The Courier & Advertiser (Fife Edition)
Montrose input into honouring heroic airman
Eric ‘Winkle’ Brown is to be immortalised outside Edinburgh Airport
Montrose Air Station has played a key role in a statue plan to honour Scottish Second World War hero pilot Eric ‘Winkle’ Brown.
Edinburgh University Air Squadron Group made a plea for help after sculptor David Annand from Cupar requested information on typical RAF aircrew flying gear of the 1930s.
Mr Annand, whose work includes the bronze Declaration of Arbroath statue, wanted the sculpture to show Winkle dressed in full RAF flying gear as if striding out to his aircraft to fly.
Dr Dan Paton, the curator of Montrose Air Station Heritage Centre, said the flying clothing would have to be correct for the period.
“I thought it would be an honour to be associated with such a project,” he said.
“Winkle Brown must certainly be rated as the most famous pilot of his generation which produced so many great pilots.
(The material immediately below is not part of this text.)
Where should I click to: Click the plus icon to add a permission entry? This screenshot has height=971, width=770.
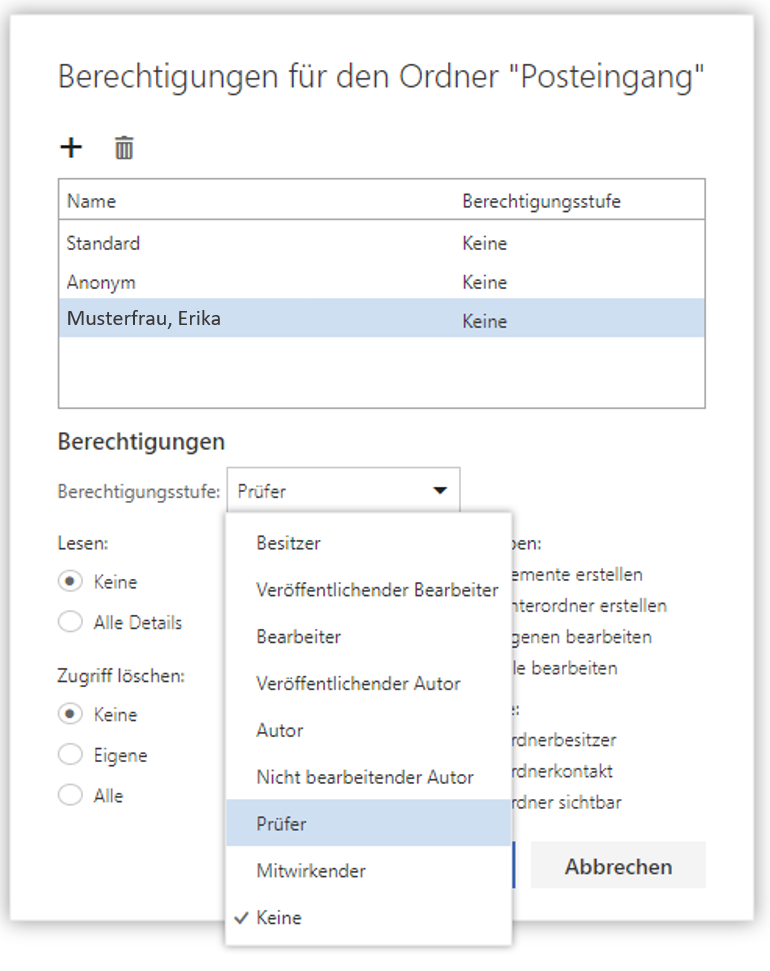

“Of course, we have to remember that he was a RN pilot but at the time the photograph was taken in 1937 there was no Fleet Air Arm and all RN pilots were trained by the RAF, in this case at RAF Turnhouse, now Edinburgh Airport.
“Consequently he would have been wearing RAF flying clothing and equipment.
“I set out to identify what he was wearing on the photo and whether we had it in our collection at Montrose.”
Brown’s statue is going to be mounted at the entrance to Edinburgh Airport.
Brown, who died in 2016 aged 97, flew 487 different types of aircraft, made 2,407 deck landings at sea and 2,721 take-offs, which are world records unlikely ever to be broken.
Brown flew every major combat aircraft of the Second World War including gliders, fighters, bombers, airliners, amphibians, flying boats and helicopters, and his contribution to aviation research covered transonic flight, assessment of German jets and rocket aircraft, rotary wing flight, and the first carrier decklanding of a jet aircraft.
Astronaut Tim Peake described Brown as the “greatest test pilot who ever lived”.
He also helped liberate the BergenBelsen concentration camp and used his language skills at the Nuremburg trials.